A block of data
►

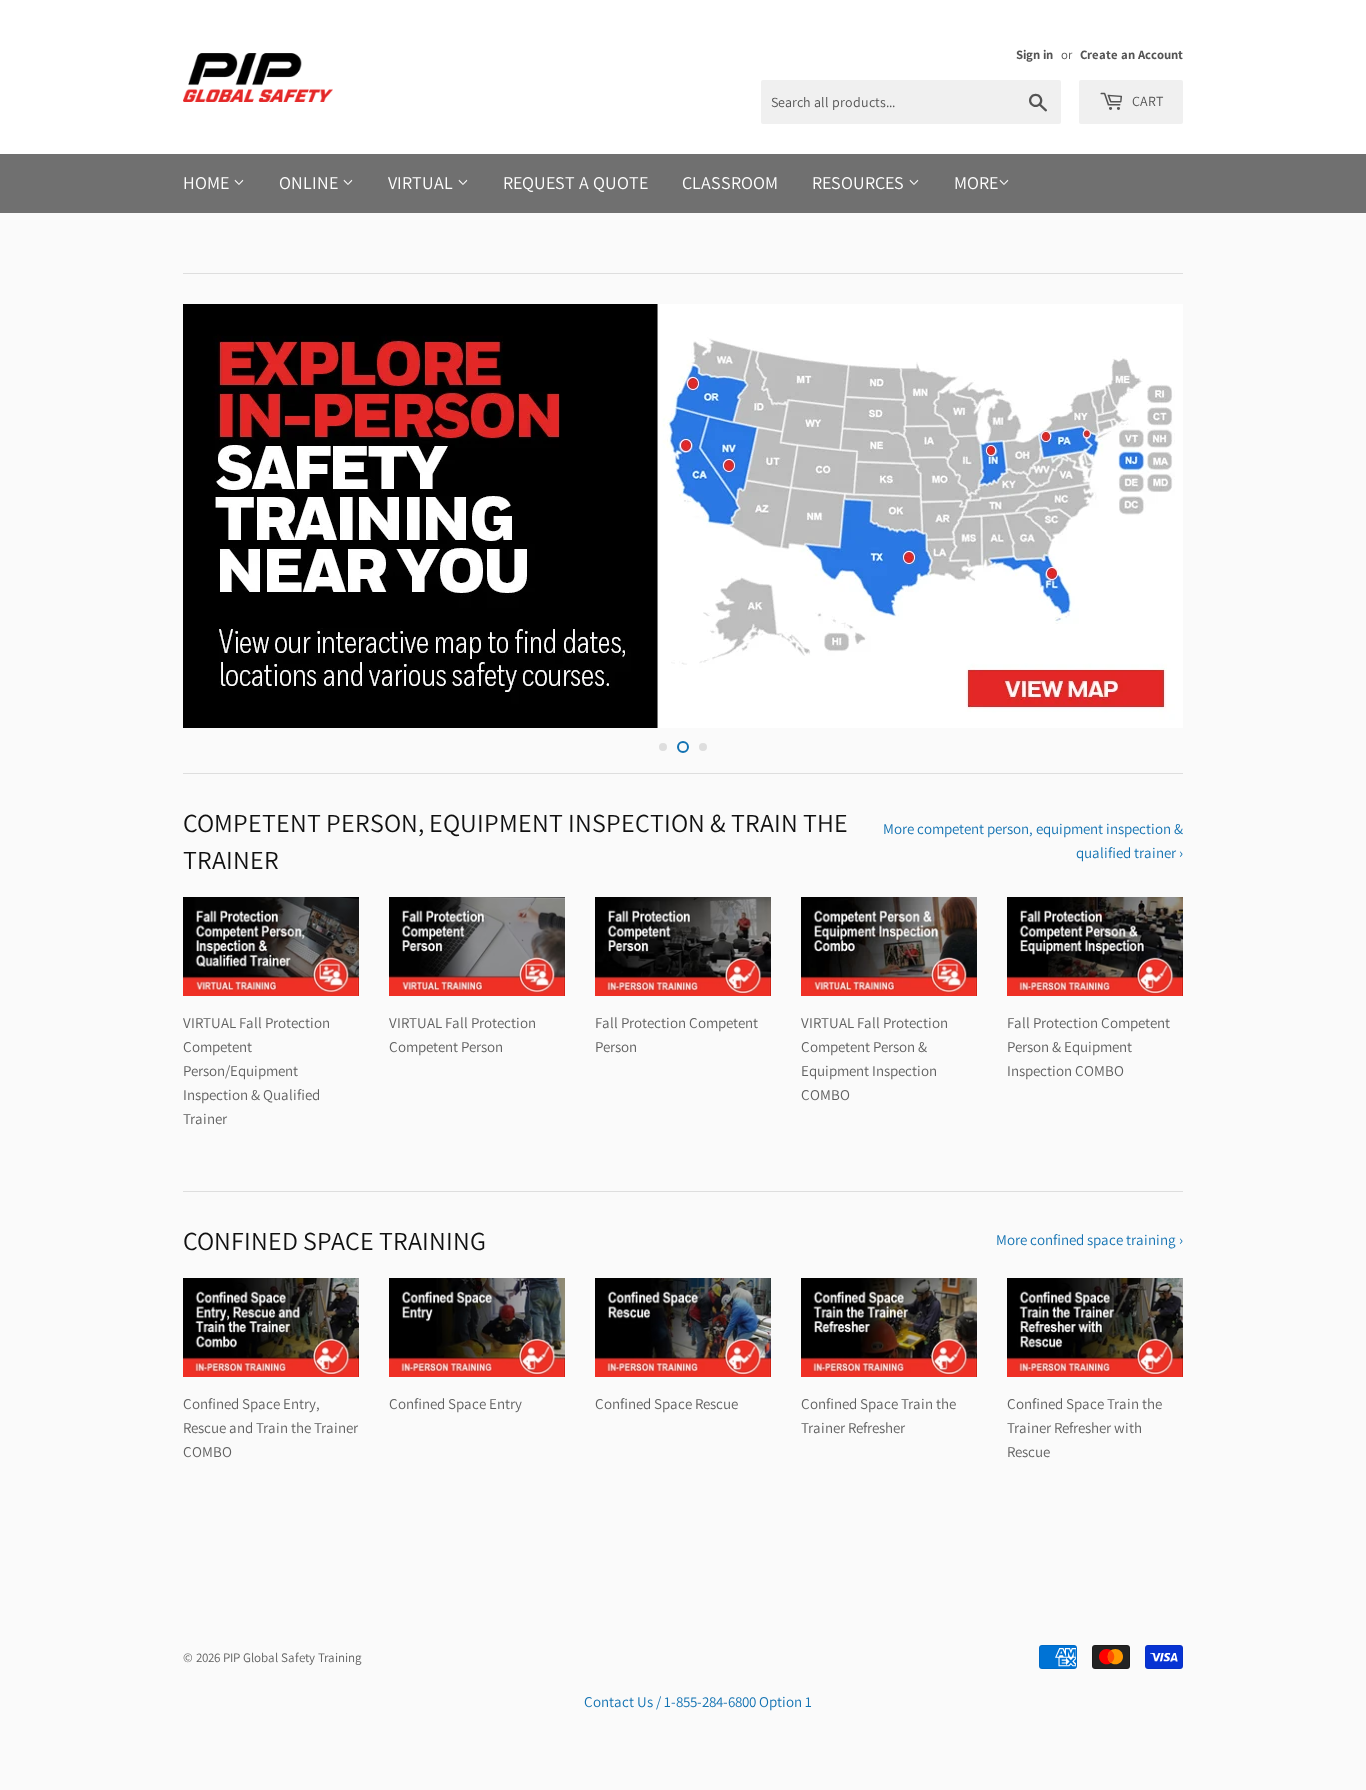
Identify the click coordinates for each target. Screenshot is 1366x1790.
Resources (860, 182)
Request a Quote (575, 182)
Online (310, 182)
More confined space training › (1089, 1239)
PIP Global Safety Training (292, 1657)
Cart (1146, 101)
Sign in (1034, 54)
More (976, 182)
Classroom (730, 182)
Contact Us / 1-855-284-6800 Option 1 (698, 1701)
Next (1140, 516)
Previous (225, 516)
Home (208, 182)
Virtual (422, 182)
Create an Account (1131, 54)
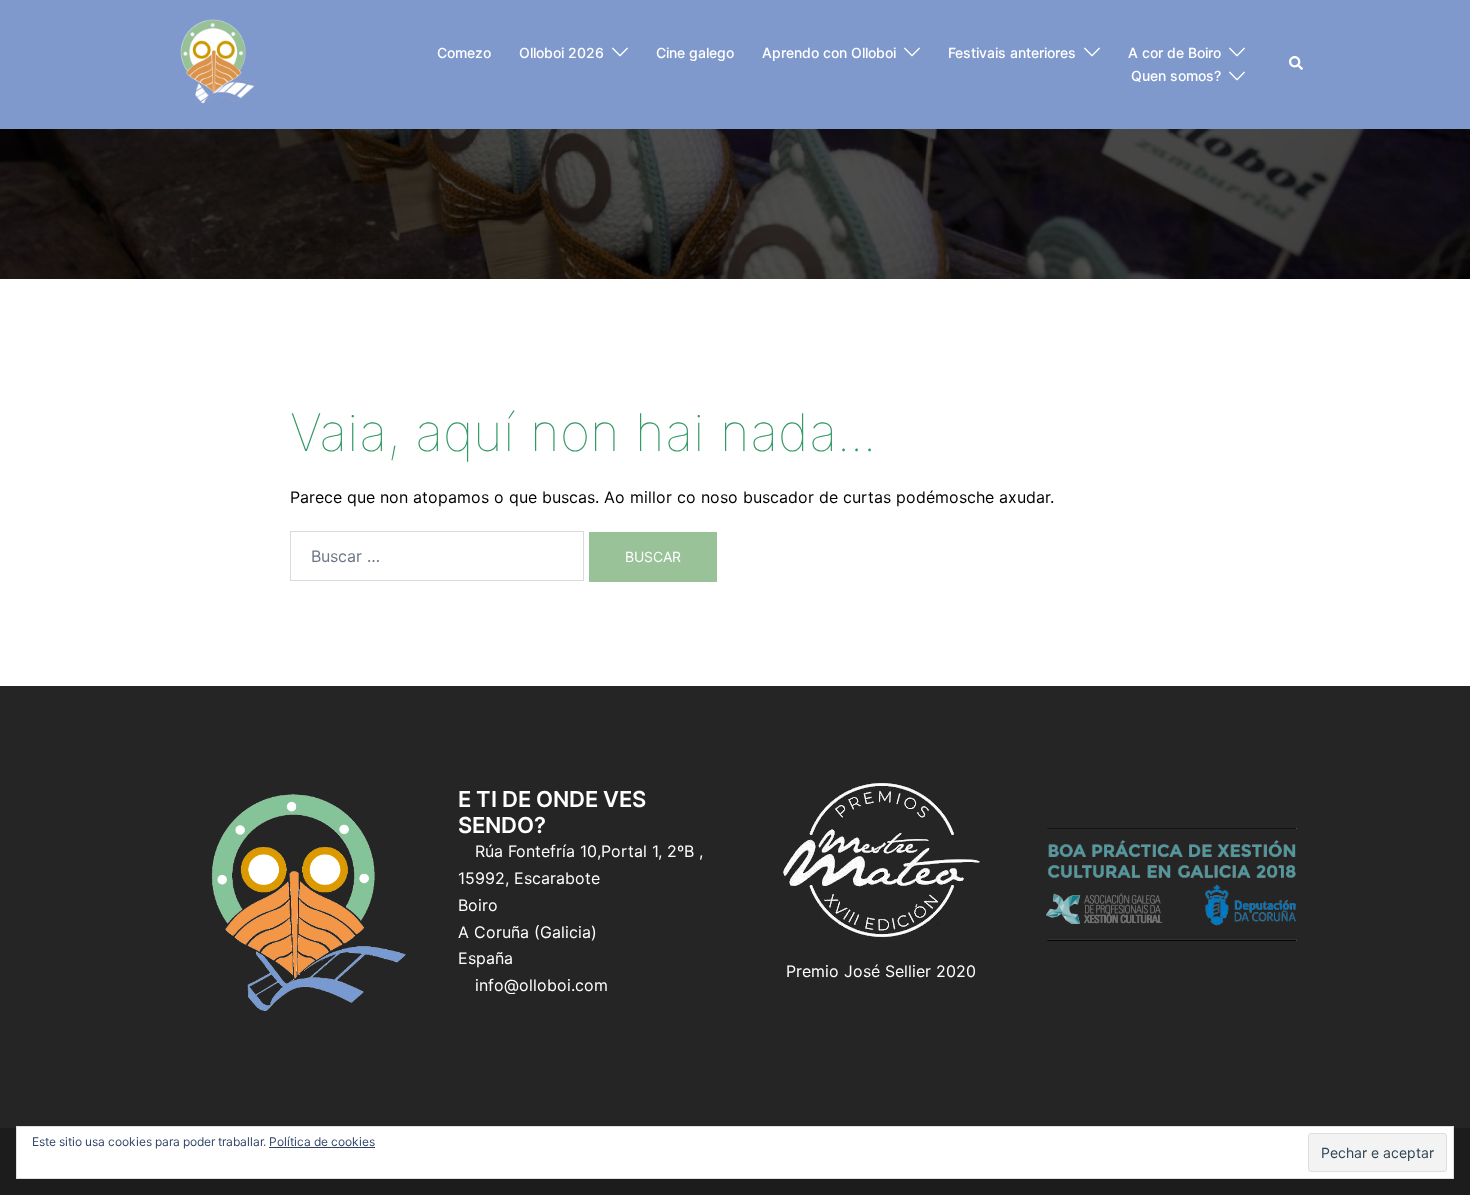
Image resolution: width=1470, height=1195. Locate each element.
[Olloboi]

◄

> EXERCISE AIM
Please copy out every line of the records above word for word, leaving out the pictures.

> EXPECTED OUTPUT
Identify the click coordinates for each target. Screenshot is 1366x1790.
Resources (860, 182)
Request a Quote (575, 182)
Online (310, 182)
More confined space training › (1089, 1239)
PIP Global Safety Training (292, 1657)
Cart (1146, 101)
Sign in (1034, 54)
More (976, 182)
Classroom (730, 182)
Contact Us / 1-855-284-6800 Option 1 (698, 1701)
Next (1140, 516)
Previous (225, 516)
Home (208, 182)
Virtual (422, 182)
Create an Account (1131, 54)
Image resolution: width=1470, height=1195. Locate each element.
[Olloboi]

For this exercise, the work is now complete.